Right now, Lifespan and Care New England invest in greater quality and access to compete for Rhode Islanders’ healthcare business. Following a merger, the combined system would be empowered to make important decisions – such as cutting service lines that have lower profit margins or delaying innovation or capital investment – without facing the pressure of competition from each other. As the decision explains: “When a system is so big, so dominant, that it is the only system that the vast majority of patients will go to for, say, inpatient care, that system no longer has to do the hard work to be better than the alternative because, there is no alternative.”
Experience shows that when this happens, quality and access to care suffer.
As today’s decision explains, no conditions or additional regulations could effectively address the transaction’s anticompetitive risks either in the short term, or more importantly, in the long term.
While the commitment of the leaders of Lifespan and CNE, as well as their doctors, nurses and staff, to the goals and benefits of integration is evident, given the high cost of integrating the two systems, and the absence of concrete financial and system integration plans, it is far from clear how these benefits will be achieved.

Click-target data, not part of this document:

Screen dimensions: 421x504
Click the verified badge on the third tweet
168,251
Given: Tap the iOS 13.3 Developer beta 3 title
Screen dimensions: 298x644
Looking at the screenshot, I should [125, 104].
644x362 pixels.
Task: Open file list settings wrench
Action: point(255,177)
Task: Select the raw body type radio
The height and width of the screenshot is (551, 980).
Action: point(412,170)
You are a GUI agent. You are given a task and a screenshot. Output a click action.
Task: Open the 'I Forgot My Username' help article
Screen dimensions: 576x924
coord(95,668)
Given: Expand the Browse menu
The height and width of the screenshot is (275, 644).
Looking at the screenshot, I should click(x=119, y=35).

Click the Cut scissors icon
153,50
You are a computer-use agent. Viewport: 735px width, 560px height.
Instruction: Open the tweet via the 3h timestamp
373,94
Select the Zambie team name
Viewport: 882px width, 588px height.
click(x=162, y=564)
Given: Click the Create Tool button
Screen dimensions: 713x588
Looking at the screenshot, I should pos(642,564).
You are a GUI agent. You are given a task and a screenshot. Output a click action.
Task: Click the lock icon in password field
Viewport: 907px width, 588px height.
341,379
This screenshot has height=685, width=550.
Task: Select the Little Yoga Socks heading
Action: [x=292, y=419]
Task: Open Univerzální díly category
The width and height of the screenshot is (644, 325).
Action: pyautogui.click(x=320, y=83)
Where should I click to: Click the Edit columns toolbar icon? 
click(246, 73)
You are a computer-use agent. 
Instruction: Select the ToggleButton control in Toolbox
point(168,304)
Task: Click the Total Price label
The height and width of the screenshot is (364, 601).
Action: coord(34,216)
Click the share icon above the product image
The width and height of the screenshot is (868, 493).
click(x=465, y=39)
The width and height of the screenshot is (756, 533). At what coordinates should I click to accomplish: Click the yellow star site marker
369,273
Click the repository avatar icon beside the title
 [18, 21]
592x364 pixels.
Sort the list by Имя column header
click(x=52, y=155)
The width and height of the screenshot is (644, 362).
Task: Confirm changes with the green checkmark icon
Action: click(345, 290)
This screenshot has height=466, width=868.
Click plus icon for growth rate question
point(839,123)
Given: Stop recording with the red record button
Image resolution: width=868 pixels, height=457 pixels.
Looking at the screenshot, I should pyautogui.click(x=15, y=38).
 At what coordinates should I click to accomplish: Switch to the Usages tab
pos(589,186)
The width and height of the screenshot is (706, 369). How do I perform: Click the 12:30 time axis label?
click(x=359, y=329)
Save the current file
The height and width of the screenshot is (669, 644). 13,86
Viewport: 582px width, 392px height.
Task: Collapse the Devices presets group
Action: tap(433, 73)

Our review was unable to reconcile the financial realities of Lifespan and CNE, each of which faces its own distinct financial challenges, with their promise that, when they combine, Rhode Island would be left with a financially healthy system that can make substantial investments in ambitious programs without raising costs on consumers, cutting services, or taking steps to keep their labor costs down.
Taking the hospitals’ own estimates at face value, it is unclear where the new system would find the necessary revenue, savings, and financing to support the integration plan and make their proposed investments. Critically, this transaction would leave the vast majority of Rhode Island’s healthcare services in a single system that is too big to fail.
As detailed in the decision, the Parties’ application failed to tell the Attorney General what the merged system will look like, what exactly Brown University’s role will be, how the new system will deliver on these benefits, and why some of the innovations they propose cannot be undertaken by Lifespan and CNE without a merger.